** Goal **
Count the lines in the records that contain the word "section" and give only the number.

** Source records **
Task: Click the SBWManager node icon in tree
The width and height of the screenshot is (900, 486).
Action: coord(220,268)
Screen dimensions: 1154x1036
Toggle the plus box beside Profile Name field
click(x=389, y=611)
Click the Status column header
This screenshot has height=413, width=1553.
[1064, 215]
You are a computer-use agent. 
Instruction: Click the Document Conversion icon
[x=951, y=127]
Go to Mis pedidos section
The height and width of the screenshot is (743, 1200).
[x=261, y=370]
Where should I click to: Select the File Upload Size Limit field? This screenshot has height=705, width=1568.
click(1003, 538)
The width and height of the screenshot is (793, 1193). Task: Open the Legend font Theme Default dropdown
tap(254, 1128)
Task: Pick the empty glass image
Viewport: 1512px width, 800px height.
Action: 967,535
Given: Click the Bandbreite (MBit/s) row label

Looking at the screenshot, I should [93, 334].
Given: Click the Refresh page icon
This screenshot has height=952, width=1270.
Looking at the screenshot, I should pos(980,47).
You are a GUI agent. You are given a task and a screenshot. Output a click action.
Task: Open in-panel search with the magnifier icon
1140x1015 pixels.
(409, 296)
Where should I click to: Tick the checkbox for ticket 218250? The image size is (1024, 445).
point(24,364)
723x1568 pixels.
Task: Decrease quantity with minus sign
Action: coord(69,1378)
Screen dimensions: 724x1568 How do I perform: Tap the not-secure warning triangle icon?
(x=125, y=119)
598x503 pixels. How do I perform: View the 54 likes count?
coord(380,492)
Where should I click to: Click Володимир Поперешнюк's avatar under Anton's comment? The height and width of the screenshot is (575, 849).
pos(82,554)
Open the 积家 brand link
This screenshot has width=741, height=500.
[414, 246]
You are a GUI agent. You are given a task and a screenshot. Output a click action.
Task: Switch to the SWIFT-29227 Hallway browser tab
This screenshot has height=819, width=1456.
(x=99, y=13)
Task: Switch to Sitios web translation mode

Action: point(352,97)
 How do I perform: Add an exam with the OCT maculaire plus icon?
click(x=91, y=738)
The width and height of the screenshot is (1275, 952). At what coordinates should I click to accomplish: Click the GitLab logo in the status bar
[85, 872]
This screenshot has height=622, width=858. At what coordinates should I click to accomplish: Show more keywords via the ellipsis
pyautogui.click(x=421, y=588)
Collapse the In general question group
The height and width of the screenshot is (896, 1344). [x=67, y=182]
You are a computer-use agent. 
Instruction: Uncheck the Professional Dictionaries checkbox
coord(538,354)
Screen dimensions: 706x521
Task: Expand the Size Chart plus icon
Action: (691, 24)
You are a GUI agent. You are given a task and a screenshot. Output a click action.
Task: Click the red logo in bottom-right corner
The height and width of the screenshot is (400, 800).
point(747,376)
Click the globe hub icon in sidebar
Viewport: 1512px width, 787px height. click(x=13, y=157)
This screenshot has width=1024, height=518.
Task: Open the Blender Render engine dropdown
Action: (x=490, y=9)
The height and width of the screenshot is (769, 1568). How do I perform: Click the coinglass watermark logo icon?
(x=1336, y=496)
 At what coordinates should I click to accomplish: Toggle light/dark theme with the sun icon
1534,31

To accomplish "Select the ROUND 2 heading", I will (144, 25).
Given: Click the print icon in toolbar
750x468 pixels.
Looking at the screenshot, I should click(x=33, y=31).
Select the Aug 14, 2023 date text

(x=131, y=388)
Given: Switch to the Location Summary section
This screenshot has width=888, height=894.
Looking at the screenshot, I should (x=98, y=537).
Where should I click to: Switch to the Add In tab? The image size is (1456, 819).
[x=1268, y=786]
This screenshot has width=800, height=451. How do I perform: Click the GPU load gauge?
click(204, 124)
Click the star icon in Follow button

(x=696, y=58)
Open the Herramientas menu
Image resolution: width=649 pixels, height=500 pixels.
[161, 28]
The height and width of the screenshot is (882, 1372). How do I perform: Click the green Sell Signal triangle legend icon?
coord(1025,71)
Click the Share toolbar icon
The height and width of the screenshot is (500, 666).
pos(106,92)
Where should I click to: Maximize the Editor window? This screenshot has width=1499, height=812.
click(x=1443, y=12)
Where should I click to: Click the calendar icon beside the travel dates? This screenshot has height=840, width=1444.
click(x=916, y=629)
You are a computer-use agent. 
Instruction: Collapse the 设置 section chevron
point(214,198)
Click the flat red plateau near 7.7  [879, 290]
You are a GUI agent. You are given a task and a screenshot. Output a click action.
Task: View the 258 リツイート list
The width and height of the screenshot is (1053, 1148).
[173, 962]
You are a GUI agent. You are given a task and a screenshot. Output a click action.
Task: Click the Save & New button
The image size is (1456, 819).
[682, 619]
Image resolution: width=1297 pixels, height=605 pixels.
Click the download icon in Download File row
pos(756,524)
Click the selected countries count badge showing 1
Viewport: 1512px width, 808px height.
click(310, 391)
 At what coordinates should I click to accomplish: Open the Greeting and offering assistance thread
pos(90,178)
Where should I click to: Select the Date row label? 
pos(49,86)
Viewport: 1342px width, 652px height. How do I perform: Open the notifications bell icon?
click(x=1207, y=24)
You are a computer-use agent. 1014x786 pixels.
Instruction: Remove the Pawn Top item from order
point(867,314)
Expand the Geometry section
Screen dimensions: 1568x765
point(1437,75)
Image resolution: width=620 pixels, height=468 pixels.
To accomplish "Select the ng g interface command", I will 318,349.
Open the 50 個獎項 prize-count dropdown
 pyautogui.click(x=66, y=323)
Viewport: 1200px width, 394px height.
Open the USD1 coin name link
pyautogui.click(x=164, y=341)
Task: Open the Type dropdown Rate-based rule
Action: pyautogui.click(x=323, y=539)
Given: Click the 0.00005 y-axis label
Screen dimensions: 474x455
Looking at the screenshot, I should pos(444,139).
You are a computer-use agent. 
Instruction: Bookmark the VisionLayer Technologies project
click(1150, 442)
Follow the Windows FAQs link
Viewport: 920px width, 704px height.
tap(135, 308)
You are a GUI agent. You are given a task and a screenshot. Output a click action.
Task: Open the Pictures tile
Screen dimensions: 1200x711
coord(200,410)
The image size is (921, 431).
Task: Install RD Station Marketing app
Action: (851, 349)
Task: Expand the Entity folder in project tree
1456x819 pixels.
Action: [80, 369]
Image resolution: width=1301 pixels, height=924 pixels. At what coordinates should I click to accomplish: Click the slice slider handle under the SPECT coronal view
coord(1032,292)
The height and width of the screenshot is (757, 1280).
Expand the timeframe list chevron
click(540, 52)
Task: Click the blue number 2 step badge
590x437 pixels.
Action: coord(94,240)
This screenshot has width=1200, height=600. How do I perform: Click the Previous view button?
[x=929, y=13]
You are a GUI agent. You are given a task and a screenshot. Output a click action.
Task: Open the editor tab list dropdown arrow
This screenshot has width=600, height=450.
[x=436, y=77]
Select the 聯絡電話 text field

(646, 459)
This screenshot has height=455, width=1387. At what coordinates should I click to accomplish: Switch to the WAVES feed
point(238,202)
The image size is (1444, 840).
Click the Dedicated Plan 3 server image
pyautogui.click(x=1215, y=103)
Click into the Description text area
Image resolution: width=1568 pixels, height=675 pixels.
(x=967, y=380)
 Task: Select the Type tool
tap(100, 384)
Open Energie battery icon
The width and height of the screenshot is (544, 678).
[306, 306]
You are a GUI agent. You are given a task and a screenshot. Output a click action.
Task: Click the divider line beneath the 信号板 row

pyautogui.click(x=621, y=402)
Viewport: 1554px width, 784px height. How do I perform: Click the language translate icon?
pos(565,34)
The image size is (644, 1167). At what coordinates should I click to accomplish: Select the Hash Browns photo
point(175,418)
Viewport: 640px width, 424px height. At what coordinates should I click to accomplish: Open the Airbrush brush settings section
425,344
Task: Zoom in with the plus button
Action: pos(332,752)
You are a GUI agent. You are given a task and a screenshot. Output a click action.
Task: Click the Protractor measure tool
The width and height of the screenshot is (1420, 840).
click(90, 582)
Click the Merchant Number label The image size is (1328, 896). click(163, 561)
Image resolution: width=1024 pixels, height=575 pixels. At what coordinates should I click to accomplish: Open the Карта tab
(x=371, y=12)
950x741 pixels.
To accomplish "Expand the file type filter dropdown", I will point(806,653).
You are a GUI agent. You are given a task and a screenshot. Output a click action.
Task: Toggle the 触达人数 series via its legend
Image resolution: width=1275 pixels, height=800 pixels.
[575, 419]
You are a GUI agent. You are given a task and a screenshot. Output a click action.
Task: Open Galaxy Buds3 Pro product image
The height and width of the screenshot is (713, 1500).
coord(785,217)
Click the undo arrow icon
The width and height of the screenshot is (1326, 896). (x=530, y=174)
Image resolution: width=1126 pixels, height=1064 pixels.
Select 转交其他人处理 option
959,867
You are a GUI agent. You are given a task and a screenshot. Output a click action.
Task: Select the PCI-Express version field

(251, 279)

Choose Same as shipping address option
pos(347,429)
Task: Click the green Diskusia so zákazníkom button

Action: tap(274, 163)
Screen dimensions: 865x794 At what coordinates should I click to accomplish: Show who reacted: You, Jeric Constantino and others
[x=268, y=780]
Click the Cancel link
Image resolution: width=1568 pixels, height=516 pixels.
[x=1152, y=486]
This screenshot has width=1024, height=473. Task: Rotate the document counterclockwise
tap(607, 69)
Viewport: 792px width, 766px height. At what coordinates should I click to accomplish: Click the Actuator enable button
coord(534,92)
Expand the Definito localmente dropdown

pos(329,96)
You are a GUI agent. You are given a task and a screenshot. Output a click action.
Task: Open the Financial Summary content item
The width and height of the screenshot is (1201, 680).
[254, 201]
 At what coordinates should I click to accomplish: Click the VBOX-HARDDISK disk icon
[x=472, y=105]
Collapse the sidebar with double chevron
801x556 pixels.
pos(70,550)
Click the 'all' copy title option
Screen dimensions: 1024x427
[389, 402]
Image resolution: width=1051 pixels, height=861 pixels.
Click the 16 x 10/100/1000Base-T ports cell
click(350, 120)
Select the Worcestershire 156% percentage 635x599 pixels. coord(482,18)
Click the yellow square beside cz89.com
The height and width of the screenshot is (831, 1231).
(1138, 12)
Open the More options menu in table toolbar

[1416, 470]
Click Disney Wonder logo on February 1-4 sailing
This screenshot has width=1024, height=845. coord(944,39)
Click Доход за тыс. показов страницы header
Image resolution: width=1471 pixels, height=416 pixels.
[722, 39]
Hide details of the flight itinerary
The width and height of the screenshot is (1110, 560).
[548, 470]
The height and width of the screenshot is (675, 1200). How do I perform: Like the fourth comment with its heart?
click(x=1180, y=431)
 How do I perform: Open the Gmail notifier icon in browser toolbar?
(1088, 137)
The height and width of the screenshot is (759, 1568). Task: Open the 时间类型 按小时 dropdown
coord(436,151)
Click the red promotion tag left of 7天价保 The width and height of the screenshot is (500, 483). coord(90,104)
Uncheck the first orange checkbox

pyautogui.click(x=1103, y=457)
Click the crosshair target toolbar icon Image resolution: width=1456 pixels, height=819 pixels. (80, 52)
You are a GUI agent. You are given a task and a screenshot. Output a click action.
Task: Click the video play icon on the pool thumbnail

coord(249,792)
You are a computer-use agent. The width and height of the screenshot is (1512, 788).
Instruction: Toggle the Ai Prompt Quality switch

** Task result **
5